There was plenty of excitement to be had beyond the transfixing images. Daphne Guinness caused a stir, per usual, arriving in heel-free silver sequin shoes that had guests crouching down to catch a glimpse, and it was model central in some corners, with the likes of Shalom Harlow, Naomi Campbell, Karolina Kurkova and Crystal Renn laughing with friends. Rose McGowan navigated the room in a golden lame dress and Natalie Joos showed up with a gold purse-shaped balloon as her accessory.

Midway through the evening, an entourage of five appeared causing whispers of “Gaga” thanks to their outlandish ensembles that included a plume bedecked black parasol, a topless man with a Suzy Menkes-worthy hair roll and black rhinestones glued to his forehead and a woman sporting a large black wig and lace bodysuit revealing her black thong. Gaga, indeed.

Turns out they were the Zand Collective, a performance art group supported by Susanne Bartsch. Why the kooky getup?

“That’s how we roll,” replied their topless leader.

And what did they make of the films?

“Well, we’re biased because they’re in black and white,” he replied, referring to the group’s preference for color-free dress.

Deep stuff.

Just before midnight, Courtney Love made an appearance to a round of flashbulbs and hugs from Klein. Turns out the singer had been delayed because she had lost track of time while watching Julie Christie in Darling. But she quickly jumped into the thick of things, offering her thoughts on the art piece at hand.

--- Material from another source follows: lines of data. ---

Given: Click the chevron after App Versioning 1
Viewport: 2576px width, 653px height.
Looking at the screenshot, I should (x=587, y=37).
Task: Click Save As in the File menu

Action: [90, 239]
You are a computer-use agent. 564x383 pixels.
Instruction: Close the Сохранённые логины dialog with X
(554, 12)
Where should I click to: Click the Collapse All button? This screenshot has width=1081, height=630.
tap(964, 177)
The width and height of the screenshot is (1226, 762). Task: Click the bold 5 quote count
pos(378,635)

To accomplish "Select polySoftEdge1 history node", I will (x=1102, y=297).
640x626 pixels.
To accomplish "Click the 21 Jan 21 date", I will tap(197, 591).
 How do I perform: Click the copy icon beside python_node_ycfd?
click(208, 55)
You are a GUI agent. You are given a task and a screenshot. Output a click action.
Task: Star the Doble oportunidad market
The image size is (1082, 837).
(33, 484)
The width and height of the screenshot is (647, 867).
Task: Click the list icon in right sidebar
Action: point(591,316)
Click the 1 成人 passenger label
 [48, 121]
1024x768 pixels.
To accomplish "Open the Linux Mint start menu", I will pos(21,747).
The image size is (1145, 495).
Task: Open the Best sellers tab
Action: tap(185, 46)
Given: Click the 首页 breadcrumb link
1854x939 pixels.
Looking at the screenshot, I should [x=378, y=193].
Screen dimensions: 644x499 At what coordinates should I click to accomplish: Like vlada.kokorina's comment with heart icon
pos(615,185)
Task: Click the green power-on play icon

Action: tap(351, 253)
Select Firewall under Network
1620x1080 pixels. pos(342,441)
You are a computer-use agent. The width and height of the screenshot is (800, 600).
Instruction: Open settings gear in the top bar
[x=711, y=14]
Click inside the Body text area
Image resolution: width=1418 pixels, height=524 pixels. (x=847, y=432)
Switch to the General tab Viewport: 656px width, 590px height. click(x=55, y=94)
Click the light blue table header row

“I saw like a cheesy movie the other day—Diane Keaton, Jack Nicholson, Something’s Gotta Give—and he only dates younger women and she’s post menopausal. It’s cute, for like sick stomach, bored shitless of fashion week, just want to stay at my house, like, I’m changing the channel, and I ended up really liking it. Not that the film addressed the aging process on this level, but it did in a funny way,” she said nodding towards the screens before continuing, “You don’t know my taste, but for me to even watch that movie I was like this is charming, this is good, this is sending good messages, this is a good movie I think. It gave me the little kick that I needed. I wish some men I know would watch that damn film. Or get a heart attack. Some in this room.”